TASK DETAILS ->
Copy each line below in which the word "Policy" occurs.

*** Opening of TASK INPUT ***

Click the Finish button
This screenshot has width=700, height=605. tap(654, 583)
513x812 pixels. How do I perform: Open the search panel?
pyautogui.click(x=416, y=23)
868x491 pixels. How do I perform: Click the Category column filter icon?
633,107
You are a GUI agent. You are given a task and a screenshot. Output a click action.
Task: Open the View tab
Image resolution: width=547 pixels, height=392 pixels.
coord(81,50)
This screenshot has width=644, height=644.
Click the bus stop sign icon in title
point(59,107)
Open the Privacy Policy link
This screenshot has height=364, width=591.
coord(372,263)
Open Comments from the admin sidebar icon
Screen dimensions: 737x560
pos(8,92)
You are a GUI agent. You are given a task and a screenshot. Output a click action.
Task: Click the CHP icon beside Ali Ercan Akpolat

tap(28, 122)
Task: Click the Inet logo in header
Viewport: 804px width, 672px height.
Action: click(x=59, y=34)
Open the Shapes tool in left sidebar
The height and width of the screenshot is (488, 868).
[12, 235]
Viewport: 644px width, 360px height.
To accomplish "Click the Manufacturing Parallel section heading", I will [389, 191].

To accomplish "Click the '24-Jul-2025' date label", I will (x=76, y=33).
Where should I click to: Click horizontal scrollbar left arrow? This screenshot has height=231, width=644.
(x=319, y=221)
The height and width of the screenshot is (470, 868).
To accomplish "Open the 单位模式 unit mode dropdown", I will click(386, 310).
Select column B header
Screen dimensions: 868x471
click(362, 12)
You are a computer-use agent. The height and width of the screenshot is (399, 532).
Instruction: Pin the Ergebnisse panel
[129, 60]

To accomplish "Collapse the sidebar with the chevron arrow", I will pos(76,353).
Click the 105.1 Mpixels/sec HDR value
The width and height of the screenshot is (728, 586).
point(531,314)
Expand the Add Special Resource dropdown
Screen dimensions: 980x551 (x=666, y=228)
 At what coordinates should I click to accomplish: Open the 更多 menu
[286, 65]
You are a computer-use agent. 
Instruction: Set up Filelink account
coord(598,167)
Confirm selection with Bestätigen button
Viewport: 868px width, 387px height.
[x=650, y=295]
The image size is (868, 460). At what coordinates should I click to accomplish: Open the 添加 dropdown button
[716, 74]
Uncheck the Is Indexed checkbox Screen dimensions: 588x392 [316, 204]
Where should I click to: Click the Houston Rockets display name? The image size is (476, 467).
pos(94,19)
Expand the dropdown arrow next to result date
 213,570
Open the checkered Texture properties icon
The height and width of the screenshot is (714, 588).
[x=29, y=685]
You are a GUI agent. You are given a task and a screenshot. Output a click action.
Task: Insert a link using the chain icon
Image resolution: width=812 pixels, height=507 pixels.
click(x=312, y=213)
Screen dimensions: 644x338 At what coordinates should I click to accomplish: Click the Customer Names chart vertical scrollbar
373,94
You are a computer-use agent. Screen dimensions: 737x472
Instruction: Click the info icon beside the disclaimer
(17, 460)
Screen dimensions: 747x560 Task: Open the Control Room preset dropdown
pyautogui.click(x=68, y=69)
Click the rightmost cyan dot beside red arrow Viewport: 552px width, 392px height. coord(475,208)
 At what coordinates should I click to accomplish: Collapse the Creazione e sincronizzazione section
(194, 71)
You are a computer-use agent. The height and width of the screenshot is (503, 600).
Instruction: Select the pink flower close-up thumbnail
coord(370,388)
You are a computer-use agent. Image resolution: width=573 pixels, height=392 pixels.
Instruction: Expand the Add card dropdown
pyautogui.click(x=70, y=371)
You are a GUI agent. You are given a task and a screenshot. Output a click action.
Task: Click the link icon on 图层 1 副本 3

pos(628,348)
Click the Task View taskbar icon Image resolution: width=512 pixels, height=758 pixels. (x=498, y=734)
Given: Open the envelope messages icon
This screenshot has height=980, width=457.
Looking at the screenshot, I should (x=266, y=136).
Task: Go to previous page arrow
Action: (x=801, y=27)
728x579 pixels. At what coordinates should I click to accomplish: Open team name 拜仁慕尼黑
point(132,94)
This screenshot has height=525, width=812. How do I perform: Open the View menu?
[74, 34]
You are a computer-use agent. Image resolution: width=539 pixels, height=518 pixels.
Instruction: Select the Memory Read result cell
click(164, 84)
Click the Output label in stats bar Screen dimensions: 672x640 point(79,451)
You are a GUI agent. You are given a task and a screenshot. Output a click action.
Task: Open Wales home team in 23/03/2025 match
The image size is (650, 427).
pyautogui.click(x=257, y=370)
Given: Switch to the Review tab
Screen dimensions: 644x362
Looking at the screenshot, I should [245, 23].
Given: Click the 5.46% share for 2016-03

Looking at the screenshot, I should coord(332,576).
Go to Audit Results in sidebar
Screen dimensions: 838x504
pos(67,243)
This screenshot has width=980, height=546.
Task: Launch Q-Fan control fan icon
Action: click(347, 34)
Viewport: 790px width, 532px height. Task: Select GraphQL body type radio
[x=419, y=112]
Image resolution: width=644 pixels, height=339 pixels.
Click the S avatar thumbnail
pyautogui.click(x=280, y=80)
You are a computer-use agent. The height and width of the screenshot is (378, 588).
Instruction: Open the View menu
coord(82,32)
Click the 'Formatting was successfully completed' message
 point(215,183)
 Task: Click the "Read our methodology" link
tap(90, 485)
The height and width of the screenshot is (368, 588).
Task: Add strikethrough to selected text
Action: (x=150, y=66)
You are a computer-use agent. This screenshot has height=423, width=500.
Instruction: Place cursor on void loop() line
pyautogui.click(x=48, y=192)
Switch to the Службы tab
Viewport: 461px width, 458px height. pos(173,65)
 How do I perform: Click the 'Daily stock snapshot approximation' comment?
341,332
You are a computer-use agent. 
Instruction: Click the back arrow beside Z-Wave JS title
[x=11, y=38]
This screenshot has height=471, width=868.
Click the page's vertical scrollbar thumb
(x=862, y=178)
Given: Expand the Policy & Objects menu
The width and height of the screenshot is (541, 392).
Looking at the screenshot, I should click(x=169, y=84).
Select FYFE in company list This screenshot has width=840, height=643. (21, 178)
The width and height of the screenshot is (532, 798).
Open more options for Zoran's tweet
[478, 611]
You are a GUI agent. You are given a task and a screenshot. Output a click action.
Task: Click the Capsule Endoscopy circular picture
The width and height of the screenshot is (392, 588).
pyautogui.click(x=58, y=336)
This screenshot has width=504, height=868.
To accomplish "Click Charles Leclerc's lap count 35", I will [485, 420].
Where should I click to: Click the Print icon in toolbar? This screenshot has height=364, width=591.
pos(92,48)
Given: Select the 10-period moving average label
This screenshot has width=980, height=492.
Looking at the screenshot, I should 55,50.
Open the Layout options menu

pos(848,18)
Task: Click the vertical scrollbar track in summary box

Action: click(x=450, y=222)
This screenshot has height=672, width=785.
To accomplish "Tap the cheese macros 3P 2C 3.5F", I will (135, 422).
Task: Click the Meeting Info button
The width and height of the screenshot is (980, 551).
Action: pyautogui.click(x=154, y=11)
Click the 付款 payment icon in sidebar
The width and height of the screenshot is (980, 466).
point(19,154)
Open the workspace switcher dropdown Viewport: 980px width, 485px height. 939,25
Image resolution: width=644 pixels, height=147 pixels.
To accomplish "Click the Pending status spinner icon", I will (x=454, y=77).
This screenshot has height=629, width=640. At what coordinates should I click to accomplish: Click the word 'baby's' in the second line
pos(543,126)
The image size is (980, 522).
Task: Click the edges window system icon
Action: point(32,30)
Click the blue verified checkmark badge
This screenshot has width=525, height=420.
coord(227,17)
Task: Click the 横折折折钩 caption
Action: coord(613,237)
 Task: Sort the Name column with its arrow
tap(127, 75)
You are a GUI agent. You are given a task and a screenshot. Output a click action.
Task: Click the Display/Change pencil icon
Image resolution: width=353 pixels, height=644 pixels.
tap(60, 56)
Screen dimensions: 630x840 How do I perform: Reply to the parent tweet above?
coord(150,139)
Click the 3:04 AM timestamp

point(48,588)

*** Close of TASK INPUT ***

EXERCISE ANSWER ->
Open the Privacy Policy link
Given: Expand the Policy & Objects menu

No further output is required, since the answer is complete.